What will happen next year if a Cosworth costing less than $20 million dollars is more powerful than some of those manufacturer engines on which they are spending ten times as much? More than a little squirming and some awkward boardroom questions no doubt.
Which is also why the manufacturers have been getting a little jumpy about the V10/V8 equivalence formula, of which there is currently no news. It's worth pointing out that in the Italian Grand Prix last weekend, Michael Schumacher's Ferrari lapped less than 1.5 seconds quicker than Christijan Albers' Minardi. Mosley, right from the start, has said that the equivalence formula will allow the little teams to have engines that are very nearly competitive without spending a fortune. And he hinted that if the equivalency is not quite right initially, it can be tinkered.
Just imagine, Tonio Liuzzi turns up at the first race of 2006 and buggers off into the far blue yonder in a nice, smooth Cosworth V10-powered Minardi (Red Bull), while some of the new vibrating V8s go 'pop' and the rest trail home half a minute behind. Scott Speed finishes second. Jenson Button, Emma Bunton or whomever finishes third in Frank's new Willliams-Cossie.
Sitting watching the telly at home, Max Mosley dare not enjoy a drink because he's already struggling not to wet himself. In board rooms across Japan, men fall on swords and axes dangle above F1 programmes. Extreme, I know, but you get my drift. Max turns up at race two, magnanimously holds up his hands and says, Oops, sorry chaps, we will of course address the situation with appropriate haste but it will take a race or two because we want to be sure to get it right this time...
Nobody should be too surprised. Mosley has already made it clear that although he is happy for manufacturers to be involved in Grand Prix racing, he has no desire to preside over the FIA Formula One World Spending Championship. A recently calculated statistic showed that running a season in GP2 costs 0.87% of a year's F1 budget! Not directly comparable, perhaps, but pretty mind-boggling all the same.
"What we are trying to do with the regulations is reduce the cost/benefit ratio," Mosley says. "Because if someone's got a budget in excess of â‚¬400 million Euros, and I'm sorry to say some of them have, then you can't stop them spending that money but what you can do is try to arrange it so that it's not going to make a lot of difference."

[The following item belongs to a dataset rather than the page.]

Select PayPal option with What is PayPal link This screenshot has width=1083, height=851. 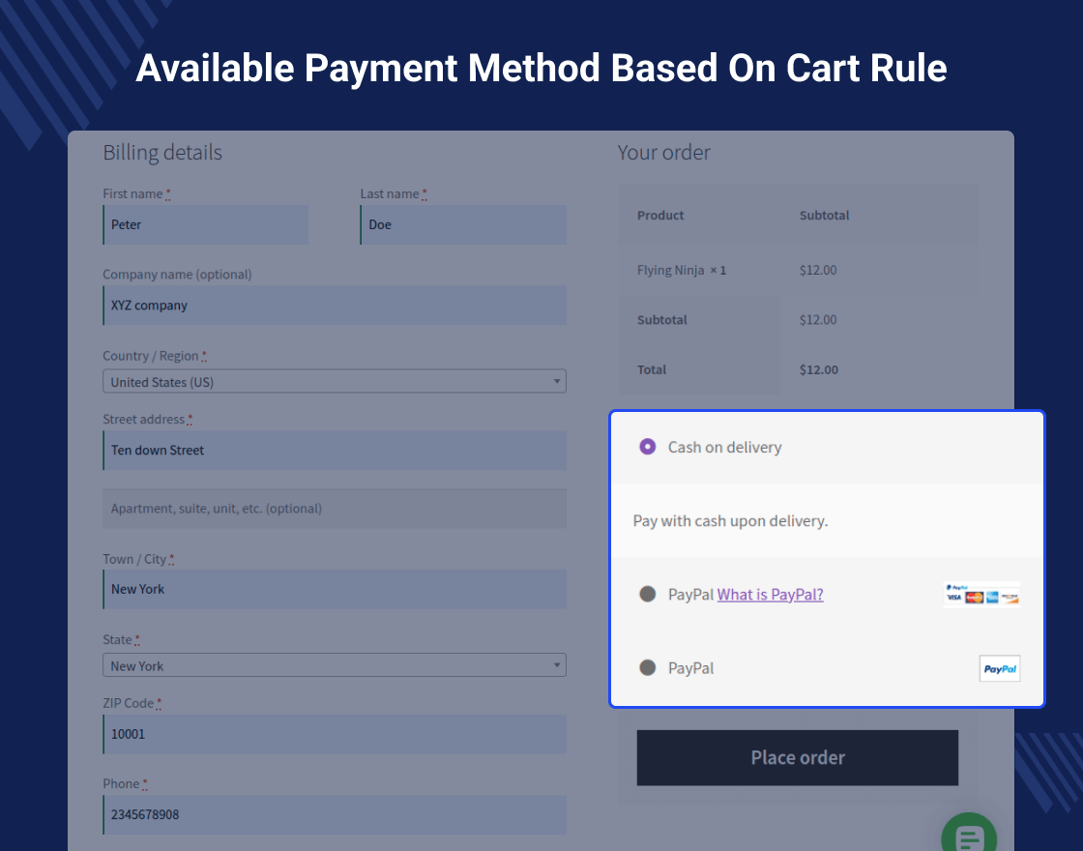coord(648,594)
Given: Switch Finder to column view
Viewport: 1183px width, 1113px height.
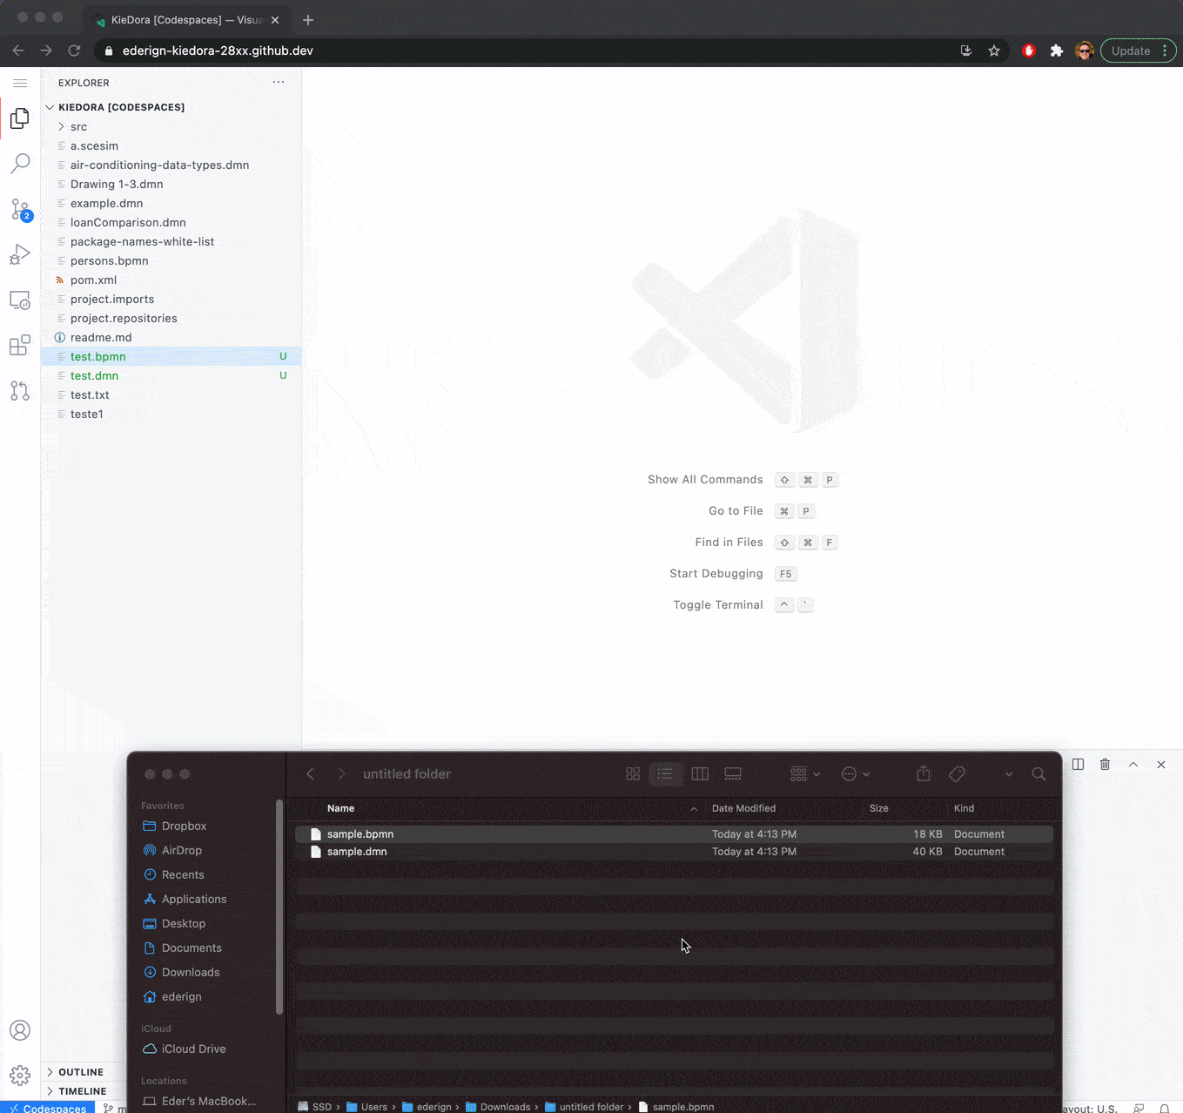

Mosley well understands the fragile nature of manufacturer Formula One programmes. And he's right. One episode illustrates it perfectly.
For some time, there have been whisperings about the FIA president playing hardball with a couple of the manufacturers over the engine regulations in a manner that, if true, would have done him no favours had it been talked about on the record. I figured that these allegations were either untrue or unproven but asked a key figure in one of the disaffected teams about the deafening silence.
"Well", he said, "this paddock tends to operate in its own little world. People read the Rich List and they bluster around feeling that they are very important. But the reality is that we're not. No matter what anybody tells you, it is very hard to prove the return from Formula One. On any manufacturer board at any time, there are people who would love to strike a pen through the F1 budget. The idea of taking on the head of the automobile federation, a very intelligent and well-connected man who could hurt them, is far more likely to hasten that pen stroke than anything else. That's the reality."
I won't say whose sentiments those are, but if they are echoed by his fellows then, forgetting the know-how, what are the realistic chances of the manufactures having the will, resilience and stamina to set up a rival series?
But just in case they have, what is the world going to watch - Michael Schumacher versus Valentino Rossi or Ralf Schumacher versus Nick Heidfeld?
As someone said to me last weekend, Formula One could get pretty interesting between now and 2008. So long as it doesn't go bust in the meantime. Because the TV audiences are down, the sponsors are nervous and there were gaping holes in the Monza grandstands.